Parcel for coding, Litmus for testing

Diving deeper into

James Kupczak, email and marketing automation specialist at MedBridge, on email code editors

Interview
I have one client where they build and do everything out of Litmus. I'll build in Parcel and then, I'll copy and paste to Litmus because I prefer Parcel.
Analyzed 4 sources

This workflow shows that email teams often split writing from validation, and the editor that wins is the one that makes raw HTML fastest to change. In practice, Parcel is where specialists want to type, inspect, and fix code, while Litmus remains the place some teams standardize on for previews, proofs, and cross client checks. That is why copying code from Parcel into Litmus is common rather than contradictory.

  • James uses Parcel for freelance jobs because it is faster for one off builds. He can click a visual element and jump to that exact code, run accessibility checks, and work in an editor that feels closer to VS Code. He still pastes into Litmus when a client’s approval workflow lives there.
  • The same division shows up at larger teams. At Figma, Parcel is the main workspace for building and collaborating on marketing emails, while Litmus is kept mainly for inbox previews and for separate users like engineering testing transactional layouts.
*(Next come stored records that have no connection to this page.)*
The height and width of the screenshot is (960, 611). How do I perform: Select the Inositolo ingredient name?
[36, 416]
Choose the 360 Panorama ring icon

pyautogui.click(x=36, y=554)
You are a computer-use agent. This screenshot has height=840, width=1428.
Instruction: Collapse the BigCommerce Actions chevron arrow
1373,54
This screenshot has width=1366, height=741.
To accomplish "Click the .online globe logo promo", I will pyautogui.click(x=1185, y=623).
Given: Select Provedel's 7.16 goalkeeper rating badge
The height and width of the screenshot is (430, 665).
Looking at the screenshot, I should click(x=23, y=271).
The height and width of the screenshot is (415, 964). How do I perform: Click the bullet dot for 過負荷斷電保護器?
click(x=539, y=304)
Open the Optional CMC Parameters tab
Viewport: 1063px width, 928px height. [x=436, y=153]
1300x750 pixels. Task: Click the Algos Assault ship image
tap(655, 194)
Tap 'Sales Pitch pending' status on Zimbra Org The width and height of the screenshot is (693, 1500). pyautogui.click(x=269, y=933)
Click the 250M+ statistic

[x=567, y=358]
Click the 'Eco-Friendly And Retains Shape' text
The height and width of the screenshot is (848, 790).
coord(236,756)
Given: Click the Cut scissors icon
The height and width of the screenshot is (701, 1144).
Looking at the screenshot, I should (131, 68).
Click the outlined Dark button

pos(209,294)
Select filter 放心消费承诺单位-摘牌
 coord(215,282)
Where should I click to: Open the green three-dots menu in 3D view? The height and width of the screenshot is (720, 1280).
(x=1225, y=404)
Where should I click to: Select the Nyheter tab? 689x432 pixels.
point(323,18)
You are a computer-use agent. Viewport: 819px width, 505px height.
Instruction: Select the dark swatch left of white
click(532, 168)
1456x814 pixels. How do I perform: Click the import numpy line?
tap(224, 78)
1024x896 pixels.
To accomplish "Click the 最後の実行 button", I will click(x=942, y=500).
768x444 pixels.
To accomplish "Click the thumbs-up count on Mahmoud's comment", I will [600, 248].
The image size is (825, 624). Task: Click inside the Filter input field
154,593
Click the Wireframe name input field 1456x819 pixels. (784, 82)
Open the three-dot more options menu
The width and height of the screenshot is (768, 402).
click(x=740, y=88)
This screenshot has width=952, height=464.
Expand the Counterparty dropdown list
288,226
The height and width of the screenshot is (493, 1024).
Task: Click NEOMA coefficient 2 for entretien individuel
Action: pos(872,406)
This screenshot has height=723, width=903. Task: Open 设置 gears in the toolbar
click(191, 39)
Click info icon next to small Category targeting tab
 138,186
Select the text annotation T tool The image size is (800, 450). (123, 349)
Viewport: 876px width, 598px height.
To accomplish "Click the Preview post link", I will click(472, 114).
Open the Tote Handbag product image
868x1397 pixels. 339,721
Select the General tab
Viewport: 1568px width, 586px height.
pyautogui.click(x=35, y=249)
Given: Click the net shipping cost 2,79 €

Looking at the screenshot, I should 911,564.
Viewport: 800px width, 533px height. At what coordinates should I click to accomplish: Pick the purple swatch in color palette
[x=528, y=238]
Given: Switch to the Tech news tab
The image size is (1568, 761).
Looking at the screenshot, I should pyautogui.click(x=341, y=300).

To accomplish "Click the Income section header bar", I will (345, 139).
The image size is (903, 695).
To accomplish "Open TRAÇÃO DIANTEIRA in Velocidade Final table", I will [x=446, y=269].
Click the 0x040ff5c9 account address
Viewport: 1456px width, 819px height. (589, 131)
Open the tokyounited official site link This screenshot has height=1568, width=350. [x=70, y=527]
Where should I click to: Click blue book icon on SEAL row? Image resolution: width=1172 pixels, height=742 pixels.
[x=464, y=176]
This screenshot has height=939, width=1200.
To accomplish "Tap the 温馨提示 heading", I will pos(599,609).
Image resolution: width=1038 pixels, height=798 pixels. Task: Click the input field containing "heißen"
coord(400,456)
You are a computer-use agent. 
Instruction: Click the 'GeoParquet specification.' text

Litmus is useful, but not the day to day coding home.
  • Across the market, Litmus is generally treated as a testing product with editing attached, while Parcel is treated as a coding product with testing attached. That difference matters because email developers spend most of their time making tiny HTML fixes, not just checking screenshots across Outlook and Gmail.

The market is moving toward tools that own more of the actual email creation workflow, not just the final preview step. As teams build reusable components and tighter review flows, testing will become a feature inside the editor, and the product with the better developer experience will capture more of the daily work and more of the budget.